— What the task asks —
Keeping every word the same, return the listing from its first line until the line holding "Click the Destination column header" has been returned as well.
╔══
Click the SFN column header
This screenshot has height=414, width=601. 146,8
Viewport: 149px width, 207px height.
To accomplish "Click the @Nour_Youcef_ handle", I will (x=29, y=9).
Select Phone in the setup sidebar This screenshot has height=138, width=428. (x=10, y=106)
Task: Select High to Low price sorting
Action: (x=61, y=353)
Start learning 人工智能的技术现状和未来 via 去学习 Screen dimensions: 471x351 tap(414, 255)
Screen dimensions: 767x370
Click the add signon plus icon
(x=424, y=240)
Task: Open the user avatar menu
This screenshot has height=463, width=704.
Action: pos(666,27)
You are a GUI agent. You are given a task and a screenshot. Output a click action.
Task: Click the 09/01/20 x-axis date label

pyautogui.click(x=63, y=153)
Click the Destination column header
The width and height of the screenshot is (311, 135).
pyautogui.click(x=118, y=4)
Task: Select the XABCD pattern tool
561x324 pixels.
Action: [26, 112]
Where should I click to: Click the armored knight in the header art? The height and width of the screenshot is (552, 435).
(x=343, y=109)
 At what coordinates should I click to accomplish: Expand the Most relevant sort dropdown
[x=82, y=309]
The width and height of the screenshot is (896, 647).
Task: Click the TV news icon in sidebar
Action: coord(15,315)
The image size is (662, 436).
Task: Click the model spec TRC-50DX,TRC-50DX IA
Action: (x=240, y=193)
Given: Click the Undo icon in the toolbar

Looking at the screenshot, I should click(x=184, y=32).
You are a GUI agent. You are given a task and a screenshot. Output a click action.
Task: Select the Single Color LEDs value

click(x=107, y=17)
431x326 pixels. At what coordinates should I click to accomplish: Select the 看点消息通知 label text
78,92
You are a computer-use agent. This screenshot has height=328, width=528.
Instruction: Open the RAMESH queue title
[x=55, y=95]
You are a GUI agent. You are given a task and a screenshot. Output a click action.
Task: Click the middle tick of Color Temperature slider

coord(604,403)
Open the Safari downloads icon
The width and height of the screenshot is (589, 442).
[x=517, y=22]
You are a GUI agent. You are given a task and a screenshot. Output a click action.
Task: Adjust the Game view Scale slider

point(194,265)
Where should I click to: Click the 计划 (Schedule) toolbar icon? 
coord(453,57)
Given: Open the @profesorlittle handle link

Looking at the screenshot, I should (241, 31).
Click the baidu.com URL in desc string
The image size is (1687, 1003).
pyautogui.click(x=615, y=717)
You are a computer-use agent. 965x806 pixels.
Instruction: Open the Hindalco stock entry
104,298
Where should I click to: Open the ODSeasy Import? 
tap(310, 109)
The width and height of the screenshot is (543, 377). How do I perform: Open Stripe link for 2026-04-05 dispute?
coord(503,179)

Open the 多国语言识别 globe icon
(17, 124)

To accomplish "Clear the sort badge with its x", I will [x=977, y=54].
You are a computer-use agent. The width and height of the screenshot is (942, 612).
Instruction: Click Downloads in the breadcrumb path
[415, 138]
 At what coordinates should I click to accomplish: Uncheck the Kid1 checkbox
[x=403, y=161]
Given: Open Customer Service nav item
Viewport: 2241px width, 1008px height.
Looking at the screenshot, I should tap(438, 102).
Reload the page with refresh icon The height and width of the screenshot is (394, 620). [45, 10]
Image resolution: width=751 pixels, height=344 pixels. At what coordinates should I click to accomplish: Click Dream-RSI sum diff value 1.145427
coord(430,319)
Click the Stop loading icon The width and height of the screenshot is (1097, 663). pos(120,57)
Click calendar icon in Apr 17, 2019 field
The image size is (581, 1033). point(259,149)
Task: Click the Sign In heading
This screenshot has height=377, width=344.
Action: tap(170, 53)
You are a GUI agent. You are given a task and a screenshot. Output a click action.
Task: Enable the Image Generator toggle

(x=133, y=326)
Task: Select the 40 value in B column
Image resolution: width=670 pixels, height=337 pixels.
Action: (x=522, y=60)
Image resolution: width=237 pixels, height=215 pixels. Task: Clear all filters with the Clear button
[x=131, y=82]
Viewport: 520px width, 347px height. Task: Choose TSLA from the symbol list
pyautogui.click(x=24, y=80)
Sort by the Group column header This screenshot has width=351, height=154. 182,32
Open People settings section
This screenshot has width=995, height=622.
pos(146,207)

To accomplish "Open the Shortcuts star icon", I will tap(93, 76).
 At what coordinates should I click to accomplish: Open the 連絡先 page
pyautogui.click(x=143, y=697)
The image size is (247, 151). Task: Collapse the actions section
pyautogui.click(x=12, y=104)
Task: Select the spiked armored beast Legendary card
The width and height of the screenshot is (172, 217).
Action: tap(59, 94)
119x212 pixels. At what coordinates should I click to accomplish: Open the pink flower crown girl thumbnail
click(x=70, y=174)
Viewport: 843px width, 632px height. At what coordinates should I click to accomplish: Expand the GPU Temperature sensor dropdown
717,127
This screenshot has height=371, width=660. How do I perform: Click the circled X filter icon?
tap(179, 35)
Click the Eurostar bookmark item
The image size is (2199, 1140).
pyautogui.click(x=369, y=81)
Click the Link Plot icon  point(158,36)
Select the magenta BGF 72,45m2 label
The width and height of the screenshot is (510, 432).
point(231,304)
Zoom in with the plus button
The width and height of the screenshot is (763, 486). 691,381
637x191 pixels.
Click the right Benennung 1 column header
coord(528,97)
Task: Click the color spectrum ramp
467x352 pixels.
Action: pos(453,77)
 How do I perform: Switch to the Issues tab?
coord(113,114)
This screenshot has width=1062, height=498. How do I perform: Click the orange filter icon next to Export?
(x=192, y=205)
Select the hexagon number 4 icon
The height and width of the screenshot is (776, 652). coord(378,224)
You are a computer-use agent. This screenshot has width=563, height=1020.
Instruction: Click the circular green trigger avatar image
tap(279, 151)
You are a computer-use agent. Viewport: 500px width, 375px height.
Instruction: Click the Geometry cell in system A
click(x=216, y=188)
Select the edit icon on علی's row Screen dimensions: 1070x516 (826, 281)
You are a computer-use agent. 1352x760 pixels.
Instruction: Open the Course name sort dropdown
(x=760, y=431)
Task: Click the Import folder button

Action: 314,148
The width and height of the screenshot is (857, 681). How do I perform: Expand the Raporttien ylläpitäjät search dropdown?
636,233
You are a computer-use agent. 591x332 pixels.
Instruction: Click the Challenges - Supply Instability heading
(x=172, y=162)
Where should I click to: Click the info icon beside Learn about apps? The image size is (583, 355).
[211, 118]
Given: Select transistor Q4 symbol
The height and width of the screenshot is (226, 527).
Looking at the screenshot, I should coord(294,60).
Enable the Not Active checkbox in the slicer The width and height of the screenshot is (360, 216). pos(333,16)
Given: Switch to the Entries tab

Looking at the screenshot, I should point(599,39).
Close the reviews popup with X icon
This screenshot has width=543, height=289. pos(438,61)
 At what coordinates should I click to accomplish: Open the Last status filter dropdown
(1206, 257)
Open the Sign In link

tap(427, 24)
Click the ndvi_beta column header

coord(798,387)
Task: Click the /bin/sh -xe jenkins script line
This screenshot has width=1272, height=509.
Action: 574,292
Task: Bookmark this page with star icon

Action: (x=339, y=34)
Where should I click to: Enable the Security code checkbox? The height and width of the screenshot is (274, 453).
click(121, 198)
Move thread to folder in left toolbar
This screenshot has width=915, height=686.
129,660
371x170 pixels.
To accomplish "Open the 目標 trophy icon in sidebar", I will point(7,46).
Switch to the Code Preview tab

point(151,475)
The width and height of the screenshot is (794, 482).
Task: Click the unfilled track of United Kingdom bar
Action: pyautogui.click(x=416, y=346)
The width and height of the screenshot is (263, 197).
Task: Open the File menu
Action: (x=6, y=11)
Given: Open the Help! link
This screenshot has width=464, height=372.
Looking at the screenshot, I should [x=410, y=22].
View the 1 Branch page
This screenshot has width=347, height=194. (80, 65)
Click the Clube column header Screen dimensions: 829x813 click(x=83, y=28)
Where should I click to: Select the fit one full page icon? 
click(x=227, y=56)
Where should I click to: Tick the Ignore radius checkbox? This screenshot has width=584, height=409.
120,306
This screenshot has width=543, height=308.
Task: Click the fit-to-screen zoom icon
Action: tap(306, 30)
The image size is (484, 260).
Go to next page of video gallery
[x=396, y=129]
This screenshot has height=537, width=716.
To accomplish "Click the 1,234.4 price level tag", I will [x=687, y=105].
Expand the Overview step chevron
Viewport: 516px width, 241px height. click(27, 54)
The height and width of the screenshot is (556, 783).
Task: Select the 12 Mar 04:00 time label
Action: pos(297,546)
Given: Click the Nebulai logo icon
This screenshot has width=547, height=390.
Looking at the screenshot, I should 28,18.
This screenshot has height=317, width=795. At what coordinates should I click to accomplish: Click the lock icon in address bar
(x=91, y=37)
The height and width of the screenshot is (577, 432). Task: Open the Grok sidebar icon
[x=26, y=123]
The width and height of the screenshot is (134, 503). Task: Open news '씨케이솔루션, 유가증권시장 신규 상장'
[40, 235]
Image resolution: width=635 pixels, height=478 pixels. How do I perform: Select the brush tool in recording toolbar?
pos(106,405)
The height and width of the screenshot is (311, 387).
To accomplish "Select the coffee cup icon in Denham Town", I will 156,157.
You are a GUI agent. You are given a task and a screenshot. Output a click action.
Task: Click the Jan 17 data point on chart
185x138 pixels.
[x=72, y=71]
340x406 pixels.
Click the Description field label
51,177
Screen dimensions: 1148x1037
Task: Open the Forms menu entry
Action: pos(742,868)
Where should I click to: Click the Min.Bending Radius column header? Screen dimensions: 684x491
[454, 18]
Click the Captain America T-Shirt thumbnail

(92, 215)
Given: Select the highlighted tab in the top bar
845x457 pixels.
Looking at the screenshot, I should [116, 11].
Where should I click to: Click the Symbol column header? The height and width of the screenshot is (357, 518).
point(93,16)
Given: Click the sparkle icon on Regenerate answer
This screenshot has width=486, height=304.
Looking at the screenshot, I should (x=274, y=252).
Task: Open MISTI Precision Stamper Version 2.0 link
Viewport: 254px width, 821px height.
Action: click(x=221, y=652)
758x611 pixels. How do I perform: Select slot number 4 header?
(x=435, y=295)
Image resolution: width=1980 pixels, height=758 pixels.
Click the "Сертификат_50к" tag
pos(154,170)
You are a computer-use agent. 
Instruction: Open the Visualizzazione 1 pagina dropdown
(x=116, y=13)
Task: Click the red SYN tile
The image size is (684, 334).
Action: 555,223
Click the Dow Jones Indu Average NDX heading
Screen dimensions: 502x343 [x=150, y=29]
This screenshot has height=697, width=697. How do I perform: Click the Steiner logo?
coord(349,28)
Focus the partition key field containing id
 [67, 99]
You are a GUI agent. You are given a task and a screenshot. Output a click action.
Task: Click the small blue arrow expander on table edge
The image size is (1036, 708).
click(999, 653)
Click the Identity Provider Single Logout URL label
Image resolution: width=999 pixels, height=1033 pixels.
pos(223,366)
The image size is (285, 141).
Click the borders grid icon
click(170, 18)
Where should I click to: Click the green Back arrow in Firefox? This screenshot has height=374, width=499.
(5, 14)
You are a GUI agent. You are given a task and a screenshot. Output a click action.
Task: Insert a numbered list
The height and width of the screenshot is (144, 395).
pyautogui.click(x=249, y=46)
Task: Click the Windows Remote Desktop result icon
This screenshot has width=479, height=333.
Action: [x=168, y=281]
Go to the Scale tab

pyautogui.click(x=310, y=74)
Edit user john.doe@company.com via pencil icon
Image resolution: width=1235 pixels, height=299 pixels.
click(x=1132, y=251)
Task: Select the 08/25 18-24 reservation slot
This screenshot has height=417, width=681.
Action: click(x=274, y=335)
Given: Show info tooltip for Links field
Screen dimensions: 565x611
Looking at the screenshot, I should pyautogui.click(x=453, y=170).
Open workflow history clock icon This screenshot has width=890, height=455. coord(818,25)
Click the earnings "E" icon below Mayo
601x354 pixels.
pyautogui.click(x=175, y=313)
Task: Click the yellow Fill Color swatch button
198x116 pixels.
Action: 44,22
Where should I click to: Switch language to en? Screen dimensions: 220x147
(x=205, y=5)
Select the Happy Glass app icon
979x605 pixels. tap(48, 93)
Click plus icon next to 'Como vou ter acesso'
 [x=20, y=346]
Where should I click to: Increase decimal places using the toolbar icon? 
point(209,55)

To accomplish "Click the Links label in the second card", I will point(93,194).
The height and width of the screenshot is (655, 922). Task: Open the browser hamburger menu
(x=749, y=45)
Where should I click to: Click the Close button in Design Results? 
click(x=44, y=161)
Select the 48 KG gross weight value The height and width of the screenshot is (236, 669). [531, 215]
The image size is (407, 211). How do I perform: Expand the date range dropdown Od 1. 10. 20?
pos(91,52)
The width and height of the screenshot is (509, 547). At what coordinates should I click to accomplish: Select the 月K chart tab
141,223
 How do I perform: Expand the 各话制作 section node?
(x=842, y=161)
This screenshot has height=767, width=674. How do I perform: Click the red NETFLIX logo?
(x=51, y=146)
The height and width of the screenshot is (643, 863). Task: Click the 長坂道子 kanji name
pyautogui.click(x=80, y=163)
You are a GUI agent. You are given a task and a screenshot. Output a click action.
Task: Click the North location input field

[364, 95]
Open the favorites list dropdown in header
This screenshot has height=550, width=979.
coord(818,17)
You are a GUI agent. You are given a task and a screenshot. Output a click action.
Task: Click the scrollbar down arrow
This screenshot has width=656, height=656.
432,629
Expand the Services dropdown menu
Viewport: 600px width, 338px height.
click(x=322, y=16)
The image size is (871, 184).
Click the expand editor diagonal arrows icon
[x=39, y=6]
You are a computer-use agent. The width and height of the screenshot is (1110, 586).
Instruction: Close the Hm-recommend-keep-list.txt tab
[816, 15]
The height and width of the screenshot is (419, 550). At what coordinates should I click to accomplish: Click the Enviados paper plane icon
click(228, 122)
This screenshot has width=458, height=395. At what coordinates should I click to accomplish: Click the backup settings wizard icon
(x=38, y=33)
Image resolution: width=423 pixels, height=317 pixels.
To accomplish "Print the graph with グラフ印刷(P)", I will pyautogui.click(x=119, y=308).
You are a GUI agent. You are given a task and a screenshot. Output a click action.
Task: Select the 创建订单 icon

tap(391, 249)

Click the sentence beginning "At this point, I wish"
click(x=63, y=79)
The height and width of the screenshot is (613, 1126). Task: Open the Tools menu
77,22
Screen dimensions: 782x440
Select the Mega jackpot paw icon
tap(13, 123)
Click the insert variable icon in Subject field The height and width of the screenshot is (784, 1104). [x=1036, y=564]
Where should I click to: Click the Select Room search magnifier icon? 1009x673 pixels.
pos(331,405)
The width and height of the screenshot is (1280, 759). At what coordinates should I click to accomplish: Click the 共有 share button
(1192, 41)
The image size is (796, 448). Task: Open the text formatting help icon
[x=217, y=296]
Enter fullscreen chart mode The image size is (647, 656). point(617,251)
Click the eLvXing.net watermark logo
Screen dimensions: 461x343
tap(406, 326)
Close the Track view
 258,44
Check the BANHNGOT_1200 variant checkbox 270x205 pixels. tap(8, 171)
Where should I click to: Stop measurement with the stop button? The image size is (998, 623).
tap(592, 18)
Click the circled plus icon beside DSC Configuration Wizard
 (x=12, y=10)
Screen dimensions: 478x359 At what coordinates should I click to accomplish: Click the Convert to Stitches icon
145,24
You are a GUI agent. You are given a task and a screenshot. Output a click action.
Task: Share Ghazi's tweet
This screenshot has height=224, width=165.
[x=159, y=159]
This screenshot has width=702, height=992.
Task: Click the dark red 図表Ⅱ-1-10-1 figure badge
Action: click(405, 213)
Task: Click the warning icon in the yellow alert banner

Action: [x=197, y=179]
╚══
— Answer space —
Click the SFN column header
This screenshot has height=414, width=601. 146,8
Viewport: 149px width, 207px height.
To accomplish "Click the @Nour_Youcef_ handle", I will (x=29, y=9).
Select Phone in the setup sidebar This screenshot has height=138, width=428. (x=10, y=106)
Task: Select High to Low price sorting
Action: (x=61, y=353)
Start learning 人工智能的技术现状和未来 via 去学习 Screen dimensions: 471x351 tap(414, 255)
Screen dimensions: 767x370
Click the add signon plus icon
(x=424, y=240)
Task: Open the user avatar menu
This screenshot has height=463, width=704.
Action: pos(666,27)
You are a GUI agent. You are given a task and a screenshot. Output a click action.
Task: Click the 09/01/20 x-axis date label

pyautogui.click(x=63, y=153)
Click the Destination column header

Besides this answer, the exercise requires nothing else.